Please output exactly the part of the records below that opens with the line containing "Maselniczki ceramiczne (62, 2522)" and closes with the line containing "Home (34, 2377)", both lines included, and nothing else.

#### [Available records]
++++++
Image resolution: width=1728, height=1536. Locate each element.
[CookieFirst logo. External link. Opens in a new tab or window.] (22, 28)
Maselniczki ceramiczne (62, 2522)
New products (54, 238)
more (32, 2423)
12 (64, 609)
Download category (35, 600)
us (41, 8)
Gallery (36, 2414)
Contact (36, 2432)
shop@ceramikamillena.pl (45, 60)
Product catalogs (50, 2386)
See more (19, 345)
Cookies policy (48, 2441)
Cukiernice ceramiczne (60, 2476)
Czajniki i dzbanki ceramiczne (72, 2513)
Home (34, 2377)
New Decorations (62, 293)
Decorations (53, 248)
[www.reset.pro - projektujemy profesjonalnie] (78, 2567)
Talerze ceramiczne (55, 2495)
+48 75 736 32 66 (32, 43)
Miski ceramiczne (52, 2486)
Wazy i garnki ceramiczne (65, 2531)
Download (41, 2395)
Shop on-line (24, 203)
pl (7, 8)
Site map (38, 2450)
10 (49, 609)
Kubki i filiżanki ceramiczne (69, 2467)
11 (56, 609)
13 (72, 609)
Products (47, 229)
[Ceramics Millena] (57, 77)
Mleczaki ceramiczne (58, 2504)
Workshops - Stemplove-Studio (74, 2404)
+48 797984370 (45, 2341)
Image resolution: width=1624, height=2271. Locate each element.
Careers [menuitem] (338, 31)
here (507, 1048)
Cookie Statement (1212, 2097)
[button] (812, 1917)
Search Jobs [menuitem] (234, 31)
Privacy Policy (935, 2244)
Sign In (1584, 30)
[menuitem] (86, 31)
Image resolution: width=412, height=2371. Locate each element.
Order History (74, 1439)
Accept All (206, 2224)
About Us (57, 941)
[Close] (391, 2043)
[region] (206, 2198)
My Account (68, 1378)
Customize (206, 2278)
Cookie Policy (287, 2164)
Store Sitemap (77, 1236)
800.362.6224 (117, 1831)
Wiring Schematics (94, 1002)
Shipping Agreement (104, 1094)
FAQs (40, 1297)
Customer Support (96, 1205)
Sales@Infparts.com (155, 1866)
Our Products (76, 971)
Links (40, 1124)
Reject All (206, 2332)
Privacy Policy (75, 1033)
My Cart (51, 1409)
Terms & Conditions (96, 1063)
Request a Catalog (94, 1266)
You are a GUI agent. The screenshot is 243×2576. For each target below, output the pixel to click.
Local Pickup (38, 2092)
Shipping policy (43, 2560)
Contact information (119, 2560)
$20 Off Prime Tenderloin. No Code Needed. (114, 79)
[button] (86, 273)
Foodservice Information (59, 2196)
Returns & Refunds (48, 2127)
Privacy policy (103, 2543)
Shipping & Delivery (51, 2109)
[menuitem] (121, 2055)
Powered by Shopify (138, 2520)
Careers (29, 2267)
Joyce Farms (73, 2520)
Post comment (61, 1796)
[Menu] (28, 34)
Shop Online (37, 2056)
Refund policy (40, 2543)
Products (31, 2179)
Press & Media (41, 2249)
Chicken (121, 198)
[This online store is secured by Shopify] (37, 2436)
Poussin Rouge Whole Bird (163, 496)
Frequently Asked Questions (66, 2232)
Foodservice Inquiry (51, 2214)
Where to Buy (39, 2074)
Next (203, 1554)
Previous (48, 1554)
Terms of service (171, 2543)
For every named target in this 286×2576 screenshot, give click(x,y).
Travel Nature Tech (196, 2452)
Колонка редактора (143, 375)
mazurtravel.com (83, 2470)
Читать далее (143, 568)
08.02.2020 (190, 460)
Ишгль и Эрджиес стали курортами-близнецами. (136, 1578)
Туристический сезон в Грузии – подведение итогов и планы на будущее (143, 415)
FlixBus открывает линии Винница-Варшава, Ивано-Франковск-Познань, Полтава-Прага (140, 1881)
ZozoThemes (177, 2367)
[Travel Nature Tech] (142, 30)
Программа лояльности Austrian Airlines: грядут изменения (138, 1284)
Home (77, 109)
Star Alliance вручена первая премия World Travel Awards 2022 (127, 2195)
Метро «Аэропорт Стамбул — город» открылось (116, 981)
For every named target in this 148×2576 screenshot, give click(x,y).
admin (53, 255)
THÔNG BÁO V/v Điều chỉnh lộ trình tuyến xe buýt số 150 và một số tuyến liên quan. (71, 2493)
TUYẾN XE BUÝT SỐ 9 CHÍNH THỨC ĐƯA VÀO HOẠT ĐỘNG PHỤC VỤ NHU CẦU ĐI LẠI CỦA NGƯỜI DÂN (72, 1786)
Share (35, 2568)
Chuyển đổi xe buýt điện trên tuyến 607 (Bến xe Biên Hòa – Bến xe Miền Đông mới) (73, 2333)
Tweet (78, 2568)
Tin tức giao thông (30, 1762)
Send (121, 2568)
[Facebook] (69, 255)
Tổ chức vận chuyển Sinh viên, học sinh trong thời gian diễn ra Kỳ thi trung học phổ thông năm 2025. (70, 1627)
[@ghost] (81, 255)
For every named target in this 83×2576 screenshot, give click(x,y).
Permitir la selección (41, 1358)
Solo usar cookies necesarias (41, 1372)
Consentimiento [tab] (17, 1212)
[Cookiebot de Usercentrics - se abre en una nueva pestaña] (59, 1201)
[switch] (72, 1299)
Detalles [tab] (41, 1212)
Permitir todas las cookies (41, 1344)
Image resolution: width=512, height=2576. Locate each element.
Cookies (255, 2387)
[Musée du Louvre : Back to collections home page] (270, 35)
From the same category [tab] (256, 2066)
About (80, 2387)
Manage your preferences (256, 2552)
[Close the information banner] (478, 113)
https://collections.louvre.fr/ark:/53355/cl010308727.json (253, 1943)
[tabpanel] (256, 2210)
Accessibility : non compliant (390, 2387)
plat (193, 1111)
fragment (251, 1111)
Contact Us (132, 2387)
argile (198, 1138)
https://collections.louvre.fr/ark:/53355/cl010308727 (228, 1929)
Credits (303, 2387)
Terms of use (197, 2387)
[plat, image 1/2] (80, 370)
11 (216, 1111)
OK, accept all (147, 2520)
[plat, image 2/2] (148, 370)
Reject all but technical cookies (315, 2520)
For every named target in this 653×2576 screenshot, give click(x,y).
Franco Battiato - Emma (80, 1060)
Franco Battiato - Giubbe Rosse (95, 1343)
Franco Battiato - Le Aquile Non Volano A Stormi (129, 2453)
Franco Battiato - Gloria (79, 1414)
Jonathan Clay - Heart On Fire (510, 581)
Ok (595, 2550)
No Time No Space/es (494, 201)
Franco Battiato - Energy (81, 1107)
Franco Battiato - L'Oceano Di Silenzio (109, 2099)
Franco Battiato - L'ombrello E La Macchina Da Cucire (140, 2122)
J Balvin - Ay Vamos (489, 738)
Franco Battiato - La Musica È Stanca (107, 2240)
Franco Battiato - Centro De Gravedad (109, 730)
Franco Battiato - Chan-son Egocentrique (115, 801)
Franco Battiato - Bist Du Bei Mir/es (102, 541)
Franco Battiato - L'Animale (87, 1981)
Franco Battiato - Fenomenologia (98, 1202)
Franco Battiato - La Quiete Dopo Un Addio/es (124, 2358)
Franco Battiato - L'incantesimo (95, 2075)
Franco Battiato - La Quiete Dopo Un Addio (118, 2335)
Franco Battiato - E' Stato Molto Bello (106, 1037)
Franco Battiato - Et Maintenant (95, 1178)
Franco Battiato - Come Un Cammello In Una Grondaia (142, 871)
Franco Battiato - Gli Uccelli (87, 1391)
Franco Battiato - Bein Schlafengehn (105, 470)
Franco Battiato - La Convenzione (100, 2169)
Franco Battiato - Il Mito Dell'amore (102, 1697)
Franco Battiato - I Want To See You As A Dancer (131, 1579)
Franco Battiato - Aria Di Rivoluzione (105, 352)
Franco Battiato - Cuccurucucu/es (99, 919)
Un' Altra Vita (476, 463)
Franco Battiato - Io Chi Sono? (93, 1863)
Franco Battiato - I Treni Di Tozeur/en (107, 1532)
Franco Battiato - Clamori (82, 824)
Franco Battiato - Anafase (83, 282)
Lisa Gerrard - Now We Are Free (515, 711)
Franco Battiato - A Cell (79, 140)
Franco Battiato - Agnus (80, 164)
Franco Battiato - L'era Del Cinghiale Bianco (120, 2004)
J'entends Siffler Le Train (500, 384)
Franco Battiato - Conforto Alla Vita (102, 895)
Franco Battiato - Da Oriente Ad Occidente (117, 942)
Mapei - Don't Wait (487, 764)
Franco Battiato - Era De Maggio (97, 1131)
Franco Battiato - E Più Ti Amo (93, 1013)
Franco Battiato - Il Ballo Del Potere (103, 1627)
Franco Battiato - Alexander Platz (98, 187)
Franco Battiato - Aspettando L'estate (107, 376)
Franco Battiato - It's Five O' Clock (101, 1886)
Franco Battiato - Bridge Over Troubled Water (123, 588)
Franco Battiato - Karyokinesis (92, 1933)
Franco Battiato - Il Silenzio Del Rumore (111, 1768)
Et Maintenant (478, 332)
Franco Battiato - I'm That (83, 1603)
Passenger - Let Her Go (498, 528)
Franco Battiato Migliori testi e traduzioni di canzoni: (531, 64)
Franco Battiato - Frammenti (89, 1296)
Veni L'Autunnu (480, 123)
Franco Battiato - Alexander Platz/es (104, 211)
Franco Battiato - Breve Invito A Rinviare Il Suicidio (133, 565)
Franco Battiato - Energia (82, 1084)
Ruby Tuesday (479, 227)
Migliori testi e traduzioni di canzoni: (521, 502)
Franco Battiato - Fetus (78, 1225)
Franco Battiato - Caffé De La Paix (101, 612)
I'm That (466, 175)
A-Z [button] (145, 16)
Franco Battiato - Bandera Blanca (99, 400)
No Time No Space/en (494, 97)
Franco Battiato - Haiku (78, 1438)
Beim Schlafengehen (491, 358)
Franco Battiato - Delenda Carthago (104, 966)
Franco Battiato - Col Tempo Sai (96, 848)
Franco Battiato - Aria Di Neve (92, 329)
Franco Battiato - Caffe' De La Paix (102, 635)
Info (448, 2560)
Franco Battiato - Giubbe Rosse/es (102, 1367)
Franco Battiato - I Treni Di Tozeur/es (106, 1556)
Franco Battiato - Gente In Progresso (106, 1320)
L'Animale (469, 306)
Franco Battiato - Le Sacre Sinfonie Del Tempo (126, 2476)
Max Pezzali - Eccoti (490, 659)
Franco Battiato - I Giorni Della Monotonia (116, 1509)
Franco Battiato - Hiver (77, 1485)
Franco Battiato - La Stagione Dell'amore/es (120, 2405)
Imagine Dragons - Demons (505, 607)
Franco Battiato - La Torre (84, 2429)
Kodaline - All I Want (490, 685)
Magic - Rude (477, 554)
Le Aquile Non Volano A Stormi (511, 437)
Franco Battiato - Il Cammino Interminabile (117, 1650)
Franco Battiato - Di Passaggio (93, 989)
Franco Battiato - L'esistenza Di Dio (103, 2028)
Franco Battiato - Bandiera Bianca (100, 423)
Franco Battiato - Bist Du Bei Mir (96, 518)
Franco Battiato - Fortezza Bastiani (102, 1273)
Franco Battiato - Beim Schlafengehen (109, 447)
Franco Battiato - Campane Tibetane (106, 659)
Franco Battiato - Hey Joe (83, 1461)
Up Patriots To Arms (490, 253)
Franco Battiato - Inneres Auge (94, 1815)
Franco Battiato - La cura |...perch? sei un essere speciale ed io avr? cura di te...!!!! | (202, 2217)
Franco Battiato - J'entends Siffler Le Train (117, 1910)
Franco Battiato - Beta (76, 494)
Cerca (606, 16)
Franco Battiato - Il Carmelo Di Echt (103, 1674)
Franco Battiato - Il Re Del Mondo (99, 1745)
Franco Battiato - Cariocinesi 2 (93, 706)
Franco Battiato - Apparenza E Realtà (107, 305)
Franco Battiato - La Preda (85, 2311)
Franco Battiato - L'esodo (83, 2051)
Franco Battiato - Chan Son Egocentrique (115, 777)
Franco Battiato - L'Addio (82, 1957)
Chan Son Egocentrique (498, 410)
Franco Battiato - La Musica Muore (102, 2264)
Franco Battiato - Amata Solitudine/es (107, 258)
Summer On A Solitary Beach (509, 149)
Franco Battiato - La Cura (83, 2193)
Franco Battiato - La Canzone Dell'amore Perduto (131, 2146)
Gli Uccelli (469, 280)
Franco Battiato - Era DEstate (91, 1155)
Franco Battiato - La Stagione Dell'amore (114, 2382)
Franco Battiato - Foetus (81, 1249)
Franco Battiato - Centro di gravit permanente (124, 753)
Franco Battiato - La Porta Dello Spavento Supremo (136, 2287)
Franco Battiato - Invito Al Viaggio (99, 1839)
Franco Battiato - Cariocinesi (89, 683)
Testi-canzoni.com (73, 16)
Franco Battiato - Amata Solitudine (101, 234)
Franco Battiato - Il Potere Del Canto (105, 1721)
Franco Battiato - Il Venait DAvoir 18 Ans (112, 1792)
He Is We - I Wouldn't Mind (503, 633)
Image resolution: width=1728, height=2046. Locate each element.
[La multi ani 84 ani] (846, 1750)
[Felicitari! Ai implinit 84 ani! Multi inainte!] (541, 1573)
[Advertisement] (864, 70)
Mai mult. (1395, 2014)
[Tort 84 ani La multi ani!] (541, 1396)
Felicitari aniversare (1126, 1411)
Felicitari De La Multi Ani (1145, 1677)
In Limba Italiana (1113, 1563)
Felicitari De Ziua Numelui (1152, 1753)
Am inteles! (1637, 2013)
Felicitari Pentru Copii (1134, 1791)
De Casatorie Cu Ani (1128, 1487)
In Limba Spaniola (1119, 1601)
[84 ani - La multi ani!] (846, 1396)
++++++
#### [Output below]
Maselniczki ceramiczne (62, 2522)
New products (54, 238)
more (32, 2423)
12 (64, 609)
Download category (35, 600)
us (41, 8)
Gallery (36, 2414)
Contact (36, 2432)
shop@ceramikamillena.pl (45, 60)
Product catalogs (50, 2386)
See more (19, 345)
Cookies policy (48, 2441)
Cukiernice ceramiczne (60, 2476)
Czajniki i dzbanki ceramiczne (72, 2513)
Home (34, 2377)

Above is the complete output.